Se fosse apenas de uma deferência, a etiqueta sugere que Bolsonaro deveria
acompanhá-lo até o gabinete da Presidência do STF.
A
escolha de Kassio foi antecedida de movimentos ruidosos na PGR que provocaram
fuga de procuradores da Lava-Jato de Curitiba, pedidos de demissão em massa na
de São Paulo, que lida com um material aparentemente intratável - os escândalos
de corrupção dos tucanos em São Paulo - e defecções em Brasília. Augusto Aras
quis que os procuradores de Curitiba compartilhassem todos os arquivos de suas
investigações e deixou claro que gostaria de unificar todas as operações.

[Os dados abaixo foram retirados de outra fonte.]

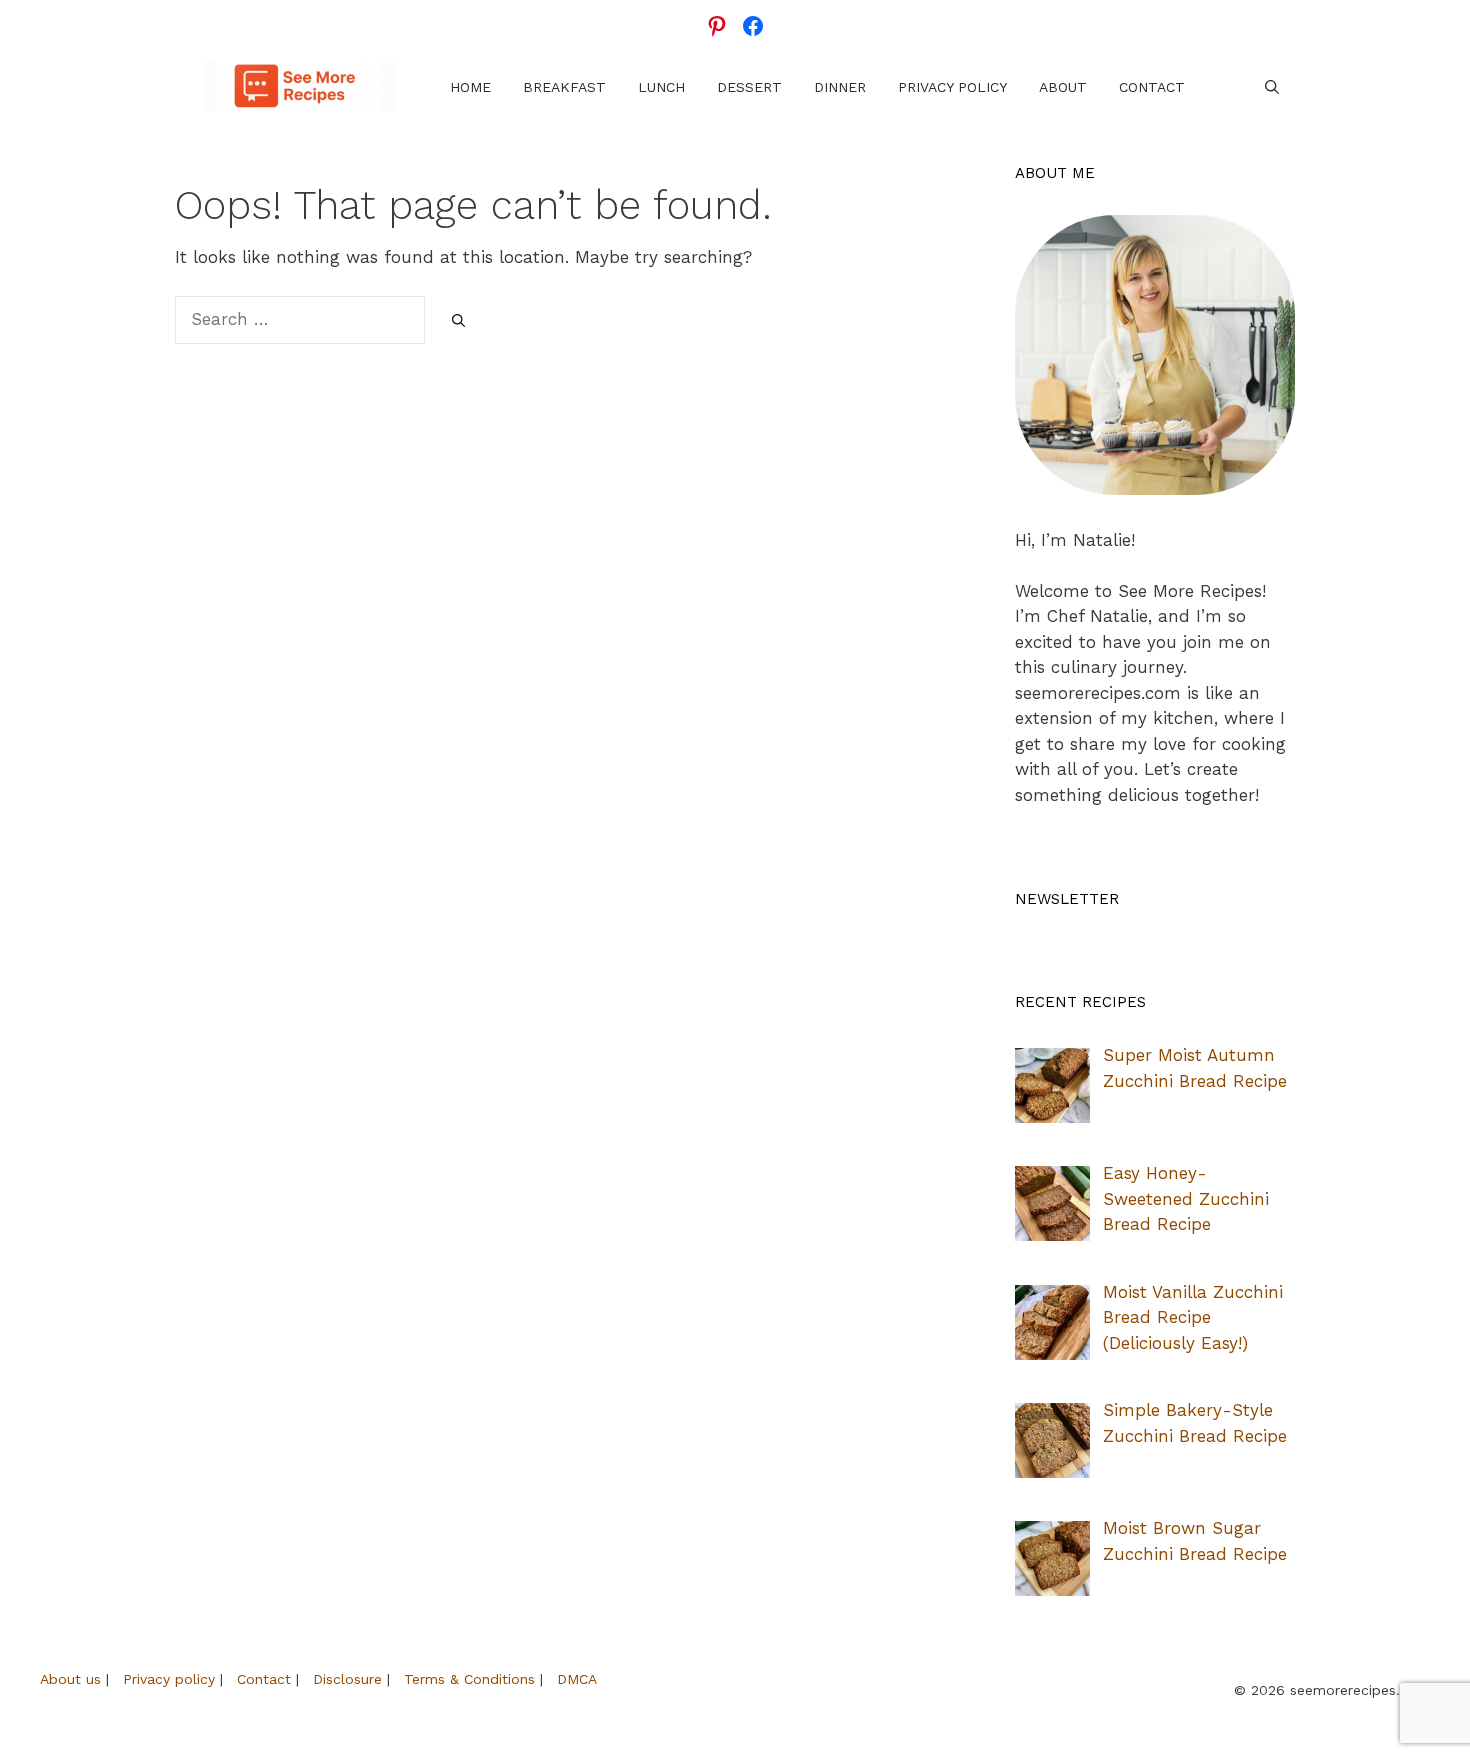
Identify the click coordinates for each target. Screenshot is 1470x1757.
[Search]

Aras
declarou que a “Lava-Jato não tem dono”, mas se obtivesse seu intento ele
próprio se tornaria um dos homens mais poderosos do país - e, teme-se, sob
influência de Bolsonaro.
A
terceira peça é mais complicada de mover. Unido aos perseguidos pela Justiça do
Centrão, Bolsonaro precisa ter no comando do Congresso políticos aliados em um
período crucial, o biênio eleitoral 2021-22. Seu favorito para a vaga de
Rodrigo Maia é Arthur Lira, figurante de vários processos por corrupção, entre
outros. Lira foi agraciado com algo raro: a PGR retirou denúncia contra ele
alegando fragilidade das provas, após tê-lo denunciado asseverando que as
acusações tinham provas “muito além das palavras dos colaboradores”.
Um
complicador é o presidente do Senado, Davi Alcolumbre, que tem boas relações
com Bolsonaro, e quer se manter na Presidência da Casa, em manobra
flagrantemente inconstitucional, que também beneficiaria Maia. Bolsonaro
prefere desalojar Maia, mas tem que se preparar para ambos desfechos, até que a
Justiça lhe diga o que fazer.
Ao recompor a decisão colegiada e deter o controle da pauta do STF, Luiz Fux, coloca-se como obstáculo sério aos livres movimentos do Planalto. Mas, como lembrou-lhe Gilmar Mendes, “o presidente é um coordenador de iguais”.